We must, however great the current enthusiasm, recognize the critical role W played in these accomplishments, even if he didn't mean to. The W years can be seen as necessary to provoke such a sea change in American politics.

  • We have learned, for example, that turning our collective backs on a city destroyed by a hurricane tears the whole nation apart and exposes institutionalized racism.
  • We have learned that fabricating tales of nation-building in the Middle East sets several nations up for failure, including our own.
  • We have learned that "making torture and domestic spying legal, fooling Americans by cooking up warped evidence for war and scheming how to further enrich their buddies in the oil and gas industry", as Maureed Dowd so aptly puts it, provides evidence of how such an evolved democracy can be corrupted by misuse.
  • We have learned that completely deregulating and letting "wild law" reign over the market causes financial crises possibly beyond our capacity for reparation.
  • We have learned that pitting a conventional army against a network of underground guerrillas in the vast Middle East is like eliminating malaria one mosquito at a time.
  • We have learned that not building a coalition of nations to fight against rebel states destroys legitimacy of the mission and undermines moral authority.
  • We have learned that responding to a terrorist attack on innocent civilians by asking people to go shopping belies deep ignorance and callousness.
  • We have learned that putting all of our proverbial eggs into economic growth irregardless of the web of life that such growth ultimately depends on, only raises within us a greater yearning to reconnect with this web of life even if this means reconsidering the growth imperative.

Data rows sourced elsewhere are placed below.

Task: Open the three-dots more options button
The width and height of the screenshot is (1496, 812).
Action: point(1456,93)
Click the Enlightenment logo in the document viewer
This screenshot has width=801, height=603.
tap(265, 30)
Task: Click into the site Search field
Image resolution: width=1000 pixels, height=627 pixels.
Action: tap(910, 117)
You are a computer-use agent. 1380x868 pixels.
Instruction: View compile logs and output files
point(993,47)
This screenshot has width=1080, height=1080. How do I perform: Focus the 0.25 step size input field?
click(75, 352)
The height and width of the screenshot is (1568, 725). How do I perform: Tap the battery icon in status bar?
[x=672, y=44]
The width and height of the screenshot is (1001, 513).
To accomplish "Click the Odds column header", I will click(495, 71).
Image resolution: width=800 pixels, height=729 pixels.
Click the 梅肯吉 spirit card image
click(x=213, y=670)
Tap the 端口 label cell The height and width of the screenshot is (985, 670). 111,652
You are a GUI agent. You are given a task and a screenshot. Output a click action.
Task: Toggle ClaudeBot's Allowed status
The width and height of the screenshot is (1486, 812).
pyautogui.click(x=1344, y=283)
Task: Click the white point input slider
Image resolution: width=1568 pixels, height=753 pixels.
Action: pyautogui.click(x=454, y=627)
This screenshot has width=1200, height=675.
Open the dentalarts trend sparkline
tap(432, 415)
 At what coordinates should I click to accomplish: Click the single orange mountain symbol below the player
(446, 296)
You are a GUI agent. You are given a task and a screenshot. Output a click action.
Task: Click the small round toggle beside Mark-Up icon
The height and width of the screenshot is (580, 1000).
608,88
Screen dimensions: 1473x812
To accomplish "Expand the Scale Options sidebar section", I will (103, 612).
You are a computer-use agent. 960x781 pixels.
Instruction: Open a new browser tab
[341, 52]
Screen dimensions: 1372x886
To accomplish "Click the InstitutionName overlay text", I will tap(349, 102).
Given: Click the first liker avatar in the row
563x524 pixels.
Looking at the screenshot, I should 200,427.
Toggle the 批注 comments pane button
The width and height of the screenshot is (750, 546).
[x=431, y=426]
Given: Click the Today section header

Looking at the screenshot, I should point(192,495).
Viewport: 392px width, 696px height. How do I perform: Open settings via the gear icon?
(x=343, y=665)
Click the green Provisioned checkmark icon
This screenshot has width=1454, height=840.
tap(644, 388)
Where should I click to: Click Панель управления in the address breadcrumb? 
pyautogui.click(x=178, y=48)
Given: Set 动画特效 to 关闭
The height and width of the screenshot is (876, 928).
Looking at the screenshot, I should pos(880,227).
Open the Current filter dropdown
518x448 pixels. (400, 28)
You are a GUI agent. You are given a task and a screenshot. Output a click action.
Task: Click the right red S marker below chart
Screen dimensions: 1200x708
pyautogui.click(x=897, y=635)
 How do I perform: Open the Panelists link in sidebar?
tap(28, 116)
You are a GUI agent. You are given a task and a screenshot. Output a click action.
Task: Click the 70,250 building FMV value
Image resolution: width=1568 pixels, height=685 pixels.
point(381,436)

Perhaps the greatest lesson we have learned through the W years, at least from my perspective, stems from the fact that America's collective lifestyle choices and the policies designed to uphold that lifestyle have offended large numbers of people because they are largely materialistic, selfish and conflictive. America is not always right, and whether you interpret 9-11 as a manifestation of this sentiment or not, insisting that it is has made America much more the aggressor than the victim. The lesson is that America, as any other nation, has its strengths and weaknesses and will only be able to establish its ideals at home to the extent that it supports other nations in doing the same.

Why was it necessary to endure eight years of selfish mediocrity to arrive at this point? Well, why do many people need to suffer a heart attack in order to realize that their lifestyle is killing them? Why do we need to miss someone in order to realize how much we lover him/her?

On an individual scale these questions don't seem so transcendental, but collectively they take on greater significance because learning is more unwieldy, messy and painfully slow. However, W's legacy is that he sped up our collective learning process to hitherto unknown heights. To see an inversely proportional relationship between W's blunders and greater consciousness gained by the American public about the founding ideals, about the necessity to take care of people and not turn our backs on extreme wealth disparities is testimony to the resilience and vision this nation's people have.

This does not happen here in Ecuador. Even if the depths of suffering are greater in general here, it is translated into learning over what seems like generations, not over a presidential term or two. For this reason among others the world looks to America for leadership, and the time has come for that role to be properly fulfilled.

The wave of global goodwill that poured from all corners of the earth with the news that Barak Obama was elected to the American presidency is extremely encouraging. My hope is that this wave will grow as America applies a leadership style characterized by innovation and example that empowers other nations and peoples as partners, far from the bullying practiced during this past administration.